# Generation of candidate suspect list

Julia M. Gauglitz

Date: 4/20/2020

In [None]:
import numpy as np
import pandas as pd
import tqdm.notebook as tqdm

# Functions

Function 'id_clean' used for editing IDs table

Define library ID inclusion criteria: 
1. MZErrorPPM <= 20
2. SharedPeaks >= 6
3. Include only entries with an INCHI; INCHI is not equal to 'N/A'

In [None]:
def filter_ids(ids: pd.DataFrame, max_ppm: float = 20,
               min_shared_peaks: int = 6) -> pd.DataFrame:
    """
    Filter high-quality identifications according to the given maximum ppm
    deviation and minimum number of shared peaks. Identifications without an
    InChI will be omitted as well.
    
    Arguments
    ---------
    ids : pd.DataFrame
        The tabular identifications retrieved from GNPS.
    max_ppm : float
        The maximum ppm deviation.
    min_shared_peaks : int
        The minimum number of shared peaks.
    
    Returns
    -------
    pd.DataFrame
        The identifications retained after filtering.
    """
    return (ids[(ids['MZErrorPPM'].abs() <= max_ppm) &
                (ids['SharedPeaks'] >= min_shared_peaks)]
            .dropna(subset=['INCHI']))

Editing pairs table

Define criteria for pairs dictionary to include as candidate analog annotations (didn't filter any in example MSV000078547)
1. Cosine >= 0.8
2. Define DeltaMZ to be taken into account (i.e. 14, 16, 28); m/z delta +/- 20ppm difference at 1500 m/z ; assign putative_ID

In [None]:
elements = {'CH2': 14.016, 'O': 15.9965, 'C2H4': 28.032}

def pairs_explain_mass_diff(pairs: pd.DataFrame, delta_mass: float = 0.05,
                            min_cosine: float = 0.8) -> pd.DataFrame:
    """
    Match mass differences between cluster pairs to known elements.
    
    Arguments
    ---------
    pairs : pd.DataFrame
        The tabular pairs retrieved from GNPS.
    delta_mass : float
        The delta mass (Da) used to matched pairs mass differences to known
        elements.
    min_cosine : float
        The minimum cosine used to retain high-quality pairs.
    
    Returns
    -------
    pd.DataFrame
        The pairs to which an element could be matched based on their mass
        differences.
    """
    # Omit pairs with a low cosine score.
    pairs = pairs[pairs['Cosine'] >= min_cosine]
    # Match mass differences to putative identifications.
    pairs['PutativeID'] = np.nan
    for element, mass_shift in elements.items():
        matched_mass_shift = pairs['DeltaMZ'].abs().between(
            mass_shift - delta_mass, mass_shift + delta_mass)
        pairs.loc[matched_mass_shift, 'PutativeID'] = element
    return pairs.dropna(subset=['PutativeID'])

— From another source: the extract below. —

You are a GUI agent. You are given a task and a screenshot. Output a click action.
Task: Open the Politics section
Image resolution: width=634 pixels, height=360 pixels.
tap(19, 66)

Function for editing summary table

In [None]:
def summary_max_intensity_scan_per_cluster(summary: pd.DataFrame) \
        -> pd.DataFrame:
    """
    For each cluster select as representative the scan with the highest
    precursor intensity.
    
    Arguments
    ---------
    summary : pd.DataFrame
        The tabular summary retrieved from GNPS.
    
    Returns
    -------
    pd.DataFrame
        The summary with only the scans with the highest precursor intensity
        for each cluster.
    """
    return (
        summary.reindex(summary.groupby('cluster index')
                        ['sum(precursor intensity)'].idxmax())
        .reset_index(drop=True)
        [['cluster index', 'ScanNumber', 'Original_Path']])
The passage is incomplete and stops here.